Adapter package for torch_musa to act exactly like PyTorch CUDA

These details have not been verified by PyPI

Project links

Project description

torchada

English | 中文

Run your CUDA code on Moore Threads GPUs — zero code changes required

torchada is an adapter that makes torch_musa (Moore Threads GPU support for PyTorch) compatible with standard PyTorch CUDA APIs. Import it once, and your existing torch.cuda.* code works on MUSA hardware.

Why torchada?

Many PyTorch projects are written for NVIDIA GPUs using torch.cuda.* APIs. To run these on Moore Threads GPUs, you would normally need to change every cuda reference to musa. torchada eliminates this by automatically translating CUDA API calls to MUSA equivalents at runtime.

Prerequisites

torch_musa: You must have torch_musa installed (this provides MUSA support for PyTorch)
Moore Threads GPU: A Moore Threads GPU with proper driver installed

Installation

pip install torchada

# Or install from source
git clone https://github.com/MooreThreads/torchada.git
cd torchada
pip install -e .

Quick Start

import torchada  # ← Add this one line at the top
import torch

# Your existing CUDA code works unchanged:
x = torch.randn(10, 10).cuda()
print(torch.cuda.device_count())
torch.cuda.synchronize()

That's it! All torch.cuda.* APIs are automatically redirected to torch.musa.*.

What Works

Feature	Example
Device operations	`tensor.cuda()`, `model.cuda()`, `torch.device("cuda")`
Memory management	`torch.cuda.memory_allocated()`, `empty_cache()`
Synchronization	`torch.cuda.synchronize()`, `Stream`, `Event`
Mixed precision	`torch.cuda.amp.autocast()`, `GradScaler()`
CUDA Graphs	`torch.cuda.CUDAGraph`, `torch.cuda.graph()`
CUDA Runtime	`torch.cuda.cudart()` → uses MUSA runtime
Profiler	`ProfilerActivity.CUDA` → uses PrivateUse1
Custom Ops	`Library.impl(..., "CUDA")` → uses PrivateUse1
Distributed	`dist.init_process_group(backend='nccl')` → uses MCCL
torch.compile	`torch.compile(model)` with all backends
C++ Extensions	`CUDAExtension`, `BuildExtension`, `load()`
FlexAttention	`torch.nn.attention.flex_attention` works on MUSA
ctypes Libraries	`ctypes.CDLL` with CUDA function names → MUSA equivalents
Unified Accelerator API	`torch.accelerator.empty_cache()`, `memory_stats()`, `Stream`, `Event`, ...

Examples

Mixed Precision Training

import torchada
import torch

model = MyModel().cuda()
scaler = torch.cuda.amp.GradScaler()

with torch.cuda.amp.autocast():
    output = model(data.cuda())
    loss = criterion(output, target.cuda())

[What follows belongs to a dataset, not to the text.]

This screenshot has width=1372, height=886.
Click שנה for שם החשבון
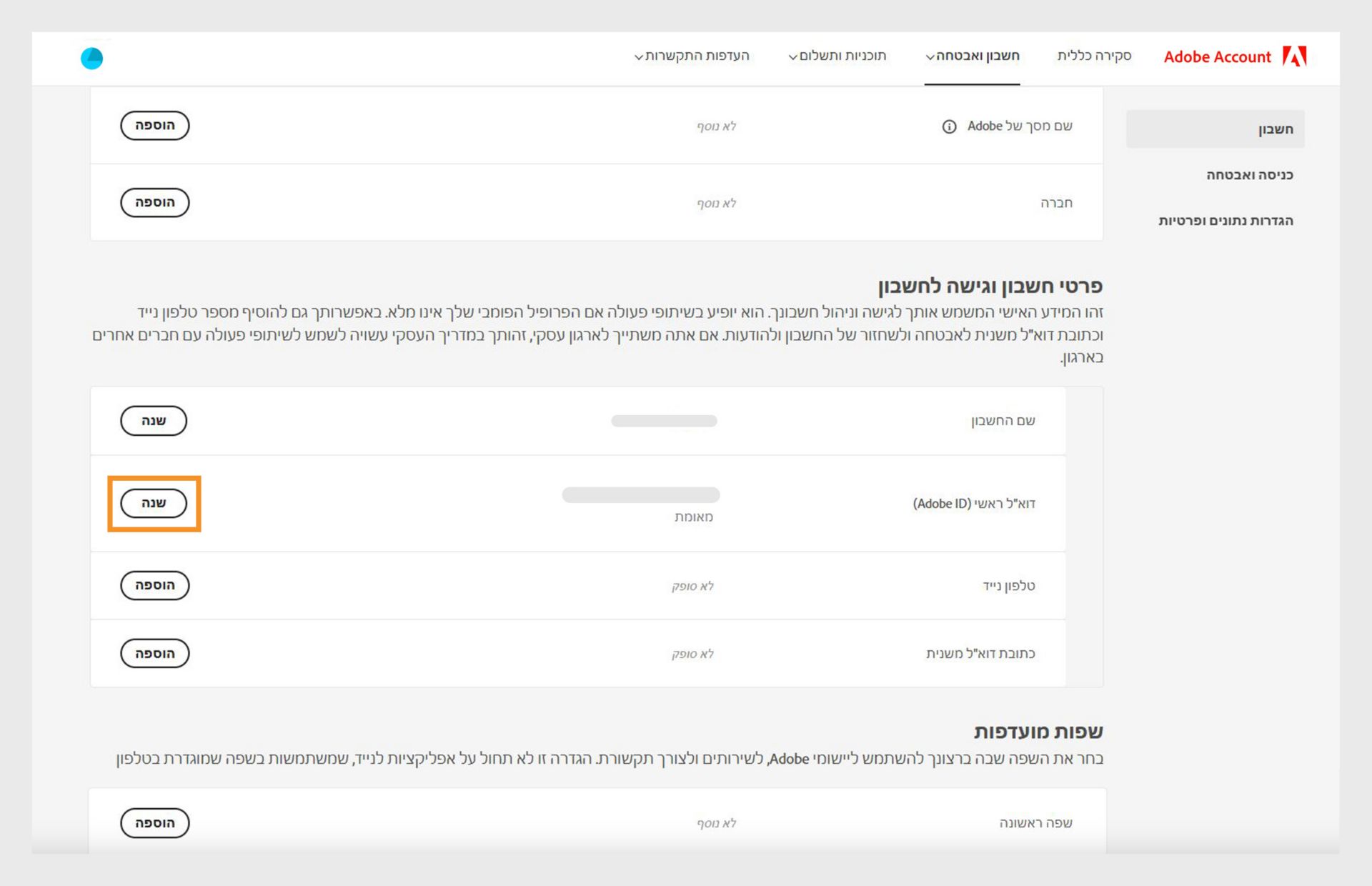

scaler.scale(loss).backward()
scaler.step(optimizer)
scaler.update()

Distributed Training

import torchada
import torch.distributed as dist

# 'nccl' is automatically mapped to 'mccl' on MUSA
dist.init_process_group(backend='nccl')

CUDA Graphs

import torchada
import torch

g = torch.cuda.CUDAGraph()
with torch.cuda.graph(cuda_graph=g):  # cuda_graph= keyword works on MUSA
    y = model(x)

torch.compile

import torchada
import torch

compiled_model = torch.compile(model.cuda(), backend='inductor')

Building C++ Extensions

import torchada  # Must import before torch.utils.cpp_extension
from torch.utils.cpp_extension import CUDAExtension, BuildExtension

# Standard CUDAExtension works — torchada handles CUDA→MUSA translation
ext = CUDAExtension("my_ext", sources=["kernel.cu"])

Custom Ops

import torchada
import torch

my_lib = torch.library.Library("my_lib", "DEF")
my_lib.define("my_op(Tensor x) -> Tensor")
my_lib.impl("my_op", my_func, "CUDA")  # Works on MUSA!

Profiler

import torchada
import torch

# ProfilerActivity.CUDA works on MUSA
with torch.profiler.profile(
    activities=[torch.profiler.ProfilerActivity.CPU, torch.profiler.ProfilerActivity.CUDA]
) as prof:
    model(x)

ctypes Library Loading

import torchada
import ctypes

# Load MUSA runtime library with CUDA function names
lib = ctypes.CDLL("libmusart.so")
func = lib.cudaMalloc  # Automatically translates to musaMalloc

# Works with MCCL too
nccl_lib = ctypes.CDLL("libmccl.so")
func = nccl_lib.ncclAllReduce  # Automatically translates to mcclAllReduce

Unified Accelerator API (`torch.accelerator`)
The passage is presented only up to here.